Dans un communiqué diffusé le 7 juillet Lactalis écrit : "Le Groupe Lactalis est pleinement conscient de sa responsabilité environnementale et améliore en continue sa maîtrise des risques industriels. Pas moins de 45 millions d’euros ont été investis ces six dernières années pour le traitement des eaux et 45 millions le seront dans les trois prochaines années. Concernant la Fromagerie de Vercel, les travaux de réalisation d’un bassin de confinement sont en voie de finalisation pour une mise en service dès octobre 2021. Pour la Fromagerie de Lons le Saunier, un dossier technique est en cours de finalisation avec les services de la Préfecture et la collectivité locale. Concernant la gestion de pH des effluents, des améliorations ont été apportées en juin 2021 et permettent d’assurer la conformité sur ce paramètre."
Découvrez notre reportage :
Reportage de Stéphanie Bourgeot, Florence Petit et Manu Dubuis.
Avec : Daniel Fleury - Vice-président de la Communauté de Commune des Portes du Haut-Doubs, en charge de l'assainissement ; Claude Le Quéré - Directeur départemental de l'emploi, du travail, des solidarités et de la protection des populations - DDETSPP 25 ; Marc Goux - Co-animateur du collectif SOS Loue et rivières comtoises.
"Des pressions politiques"
La Préfecture du Doubs précise que huit entreprises sur 95 dans le département du Doubs étaient actuellement dans l'obligation d'une mise en conformité de certaines installations : "Ce sont les entreprises les plus importantes avec des rejets importants qui ressortent avec des améliorations à apporter.

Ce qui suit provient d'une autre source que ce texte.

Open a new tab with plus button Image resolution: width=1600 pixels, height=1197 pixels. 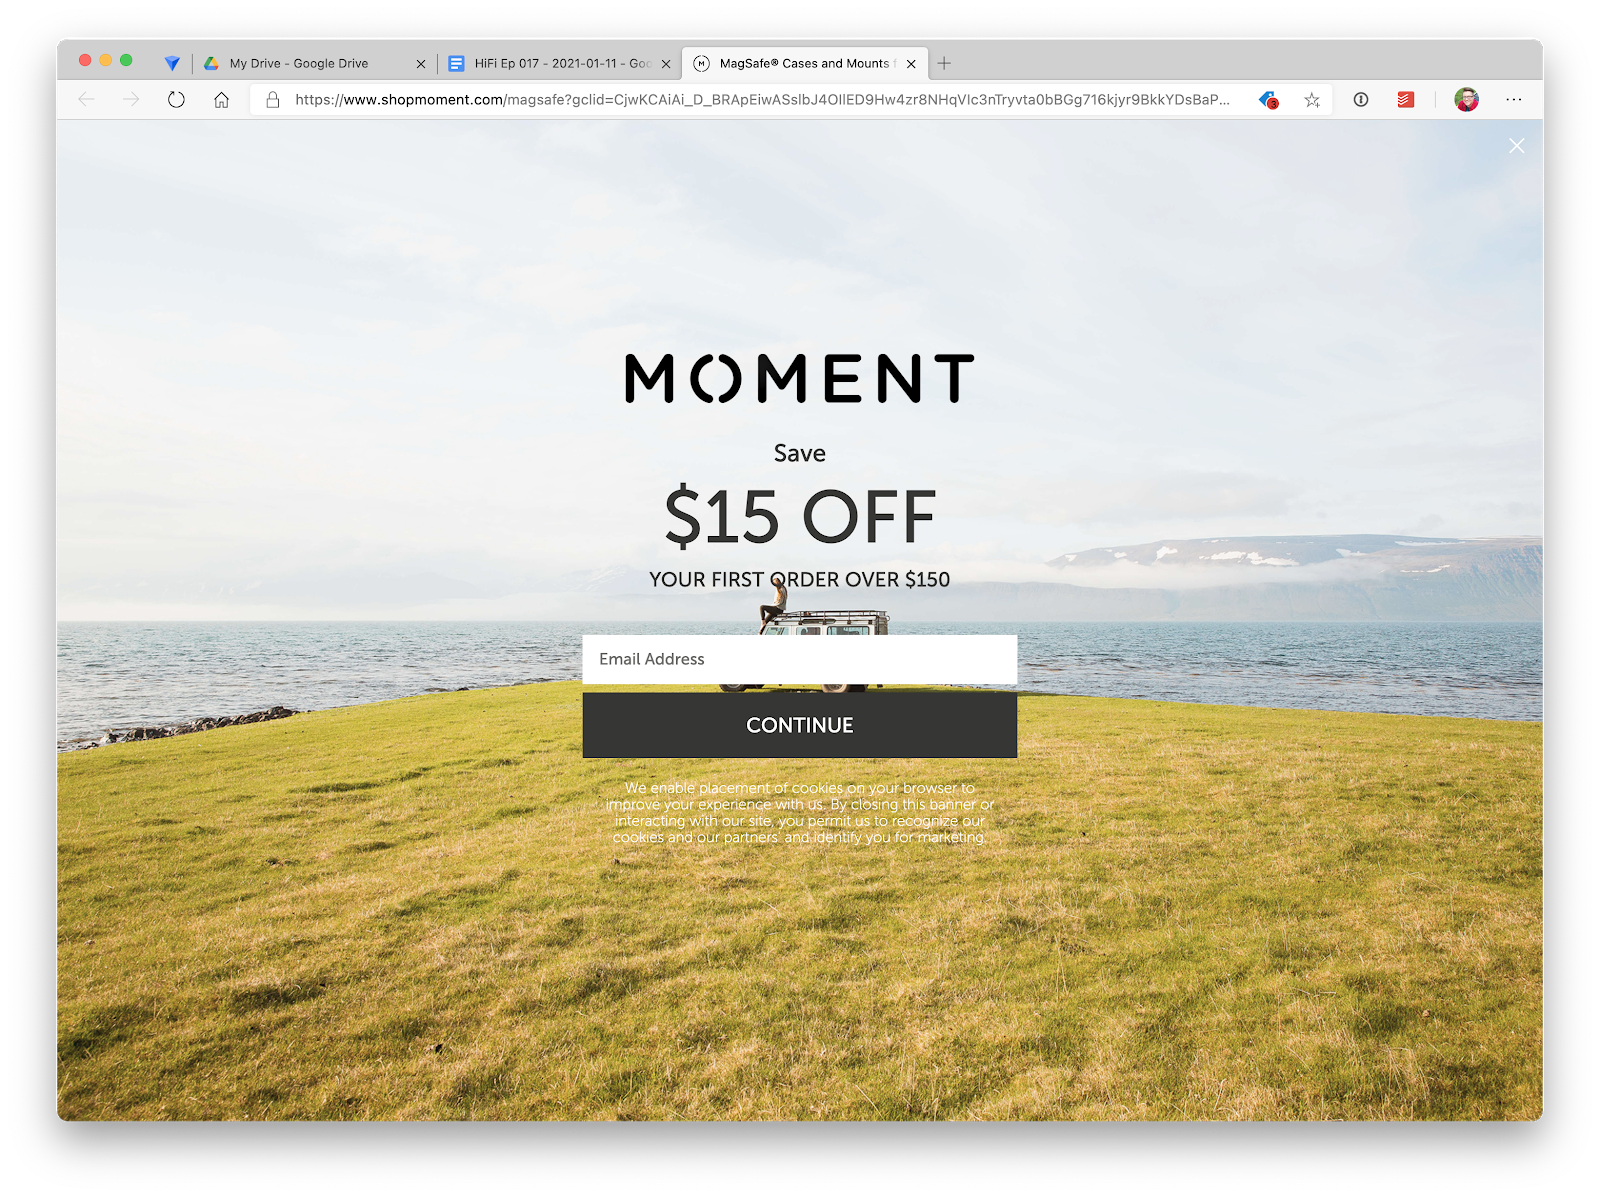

Il s'agit principalement de la mise en cohérence entre les rejets et les performances de leurs stations d'épuration". Des mises en demeure ont été dressées. Les infractions sont-elles graves ? "Ce ne sont pas des infractions, ce sont des non-conformités aux arrêtés initiaux. Mais ne pas respecter la mise en demeure peut exposer à des poursuites pénales" répond la préfecture, sans dévoiler les détails concernant les infractions relevées.
L'association SOS Loue et rivières comtoises, spécialisée dans la surveillance de l'état des cours d'eau en Franche-Comté, nuance l'efficacité des mises en demeure, en citant l'exemple de la fromagerie Monin installée à Chantrans (Doubs). "Concernant les mises en demeure, la laiterie de Chantrans, par exemple, en est à sa troisième mise en demeure... Il doit y avoir des pressions politiques et tout le monde s'écrase, y compris les préfets" nous a expliqué le collectif environnemental.